WHAT TO PRODUCE: List each line in the records that contains the word "screenshot", copying the lines in full.

EXTRACTED MATERIAL:
##########

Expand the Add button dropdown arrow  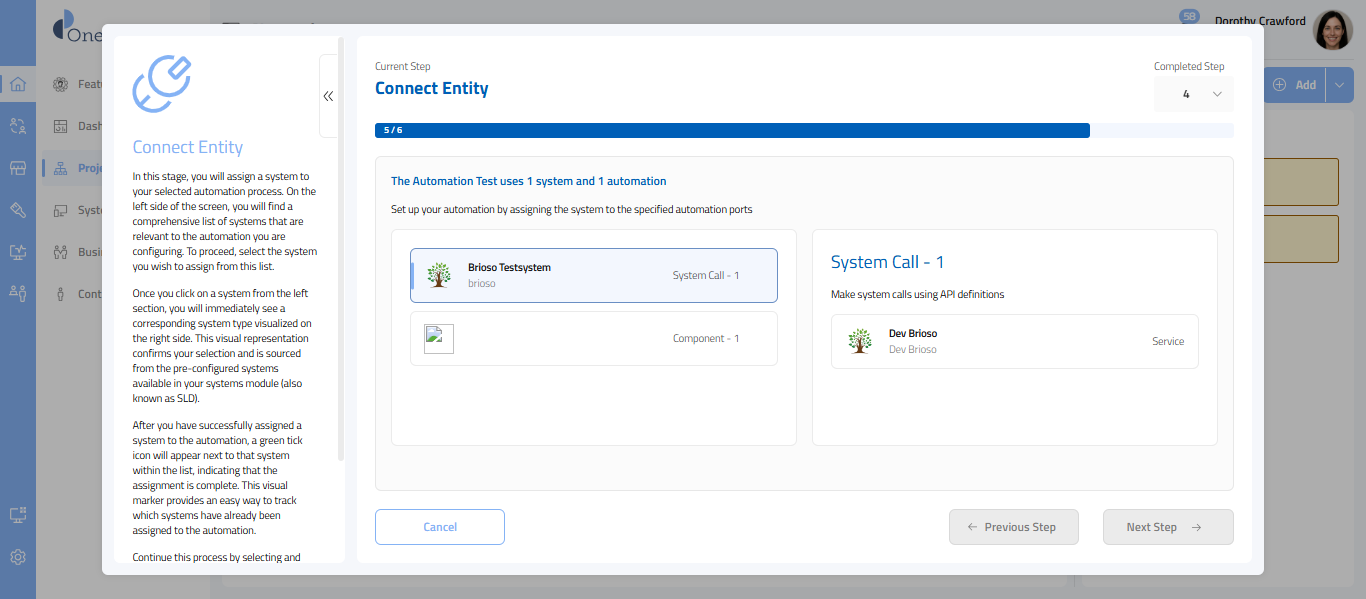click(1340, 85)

##########

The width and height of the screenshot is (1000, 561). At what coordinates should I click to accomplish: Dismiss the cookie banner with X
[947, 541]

##########

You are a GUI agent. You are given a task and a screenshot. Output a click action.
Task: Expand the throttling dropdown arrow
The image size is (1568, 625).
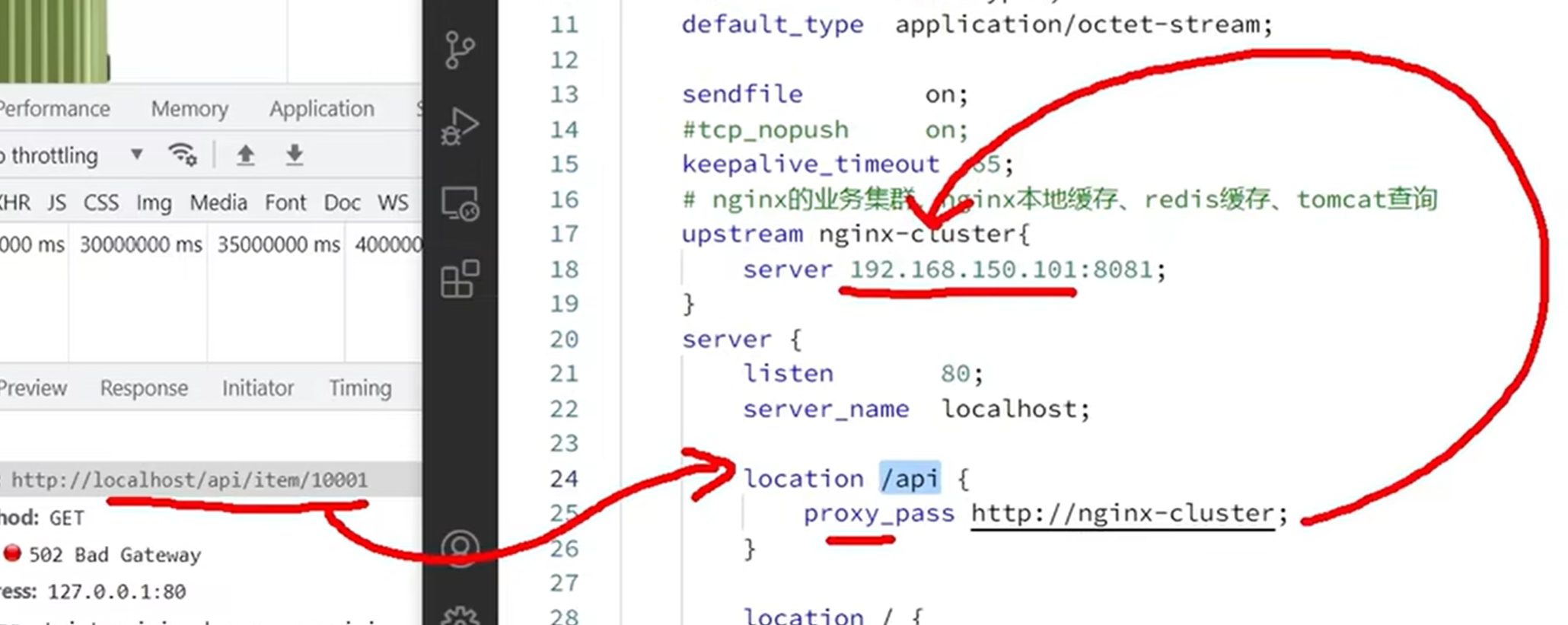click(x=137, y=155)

##########

TASK RESPONSE:
The width and height of the screenshot is (1000, 561). At what coordinates should I click to accomplish: Dismiss the cookie banner with X
You are a GUI agent. You are given a task and a screenshot. Output a click action.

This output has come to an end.